YOUR TASK -
Lines in the entries below where the word "beside" shows up should each be copied.

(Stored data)
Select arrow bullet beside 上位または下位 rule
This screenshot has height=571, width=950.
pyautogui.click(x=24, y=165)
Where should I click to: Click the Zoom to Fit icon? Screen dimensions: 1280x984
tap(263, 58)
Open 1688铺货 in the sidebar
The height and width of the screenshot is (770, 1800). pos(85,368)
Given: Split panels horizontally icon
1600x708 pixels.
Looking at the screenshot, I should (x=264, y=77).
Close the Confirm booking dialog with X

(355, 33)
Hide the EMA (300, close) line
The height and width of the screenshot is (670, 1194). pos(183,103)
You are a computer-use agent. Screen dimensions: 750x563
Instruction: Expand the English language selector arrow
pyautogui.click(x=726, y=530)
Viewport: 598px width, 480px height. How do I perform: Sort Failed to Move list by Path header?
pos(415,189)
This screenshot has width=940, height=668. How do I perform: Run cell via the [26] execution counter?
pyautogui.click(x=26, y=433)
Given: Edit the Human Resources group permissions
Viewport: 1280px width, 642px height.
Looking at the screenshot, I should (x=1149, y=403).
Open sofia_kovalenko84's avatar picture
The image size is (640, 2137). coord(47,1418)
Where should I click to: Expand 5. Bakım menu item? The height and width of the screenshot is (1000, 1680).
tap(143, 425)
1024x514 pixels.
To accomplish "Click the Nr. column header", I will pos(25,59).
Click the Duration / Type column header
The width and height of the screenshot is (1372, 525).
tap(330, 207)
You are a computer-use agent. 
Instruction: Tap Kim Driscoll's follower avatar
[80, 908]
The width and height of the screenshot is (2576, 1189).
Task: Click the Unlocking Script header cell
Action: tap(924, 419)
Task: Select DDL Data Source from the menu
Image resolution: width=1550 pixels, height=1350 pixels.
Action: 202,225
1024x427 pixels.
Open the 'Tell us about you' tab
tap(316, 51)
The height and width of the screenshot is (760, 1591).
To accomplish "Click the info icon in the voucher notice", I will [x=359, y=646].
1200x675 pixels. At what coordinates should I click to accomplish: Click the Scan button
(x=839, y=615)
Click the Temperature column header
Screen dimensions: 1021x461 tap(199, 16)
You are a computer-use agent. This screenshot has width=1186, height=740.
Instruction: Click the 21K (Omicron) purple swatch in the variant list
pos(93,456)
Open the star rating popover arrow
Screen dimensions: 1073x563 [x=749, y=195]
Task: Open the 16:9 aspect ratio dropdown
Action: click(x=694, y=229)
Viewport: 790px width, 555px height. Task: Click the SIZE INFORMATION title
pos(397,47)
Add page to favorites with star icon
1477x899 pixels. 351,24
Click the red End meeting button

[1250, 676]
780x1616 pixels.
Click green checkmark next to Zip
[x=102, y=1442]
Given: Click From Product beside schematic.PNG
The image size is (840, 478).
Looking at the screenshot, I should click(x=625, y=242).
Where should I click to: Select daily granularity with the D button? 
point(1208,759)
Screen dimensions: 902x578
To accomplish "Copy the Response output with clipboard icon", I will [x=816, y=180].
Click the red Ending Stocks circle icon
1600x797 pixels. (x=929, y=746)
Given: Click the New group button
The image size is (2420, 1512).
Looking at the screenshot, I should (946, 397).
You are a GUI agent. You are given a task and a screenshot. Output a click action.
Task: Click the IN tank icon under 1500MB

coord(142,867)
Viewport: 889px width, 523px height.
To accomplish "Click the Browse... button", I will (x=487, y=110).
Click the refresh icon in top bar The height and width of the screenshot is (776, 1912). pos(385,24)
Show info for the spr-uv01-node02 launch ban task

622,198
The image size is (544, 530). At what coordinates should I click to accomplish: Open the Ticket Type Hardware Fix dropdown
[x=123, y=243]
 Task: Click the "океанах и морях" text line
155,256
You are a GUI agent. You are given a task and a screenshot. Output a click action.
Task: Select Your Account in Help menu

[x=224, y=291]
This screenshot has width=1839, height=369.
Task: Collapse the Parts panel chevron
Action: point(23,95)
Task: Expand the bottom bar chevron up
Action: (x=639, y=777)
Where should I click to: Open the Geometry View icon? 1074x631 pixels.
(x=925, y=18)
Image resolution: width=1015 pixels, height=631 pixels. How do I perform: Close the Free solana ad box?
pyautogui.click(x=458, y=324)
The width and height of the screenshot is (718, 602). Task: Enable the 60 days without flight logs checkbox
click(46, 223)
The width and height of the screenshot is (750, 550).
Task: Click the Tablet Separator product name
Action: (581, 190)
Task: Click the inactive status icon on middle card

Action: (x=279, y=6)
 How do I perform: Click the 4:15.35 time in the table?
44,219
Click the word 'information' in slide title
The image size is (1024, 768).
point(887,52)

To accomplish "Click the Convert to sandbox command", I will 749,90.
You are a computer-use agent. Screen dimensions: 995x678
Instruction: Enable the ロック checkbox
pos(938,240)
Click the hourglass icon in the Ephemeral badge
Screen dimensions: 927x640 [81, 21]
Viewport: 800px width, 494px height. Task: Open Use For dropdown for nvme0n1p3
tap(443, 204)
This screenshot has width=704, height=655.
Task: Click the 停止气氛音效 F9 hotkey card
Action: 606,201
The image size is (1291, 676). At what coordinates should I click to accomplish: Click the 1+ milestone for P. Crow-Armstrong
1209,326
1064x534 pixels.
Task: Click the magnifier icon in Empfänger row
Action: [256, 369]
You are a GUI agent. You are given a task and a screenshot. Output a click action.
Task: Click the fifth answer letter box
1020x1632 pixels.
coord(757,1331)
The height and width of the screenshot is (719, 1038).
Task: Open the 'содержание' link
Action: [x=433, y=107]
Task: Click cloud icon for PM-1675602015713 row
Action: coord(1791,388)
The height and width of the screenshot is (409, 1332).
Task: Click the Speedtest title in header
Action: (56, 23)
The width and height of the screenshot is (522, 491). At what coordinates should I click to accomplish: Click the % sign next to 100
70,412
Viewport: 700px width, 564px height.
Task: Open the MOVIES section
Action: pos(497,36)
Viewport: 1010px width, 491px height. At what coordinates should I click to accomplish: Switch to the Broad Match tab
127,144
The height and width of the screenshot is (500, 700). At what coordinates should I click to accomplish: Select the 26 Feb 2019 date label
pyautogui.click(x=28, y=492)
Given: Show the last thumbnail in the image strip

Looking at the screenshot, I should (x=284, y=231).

RESULT OF THE EXERCISE -
Select arrow bullet beside 上位または下位 rule
Given: Click From Product beside schematic.PNG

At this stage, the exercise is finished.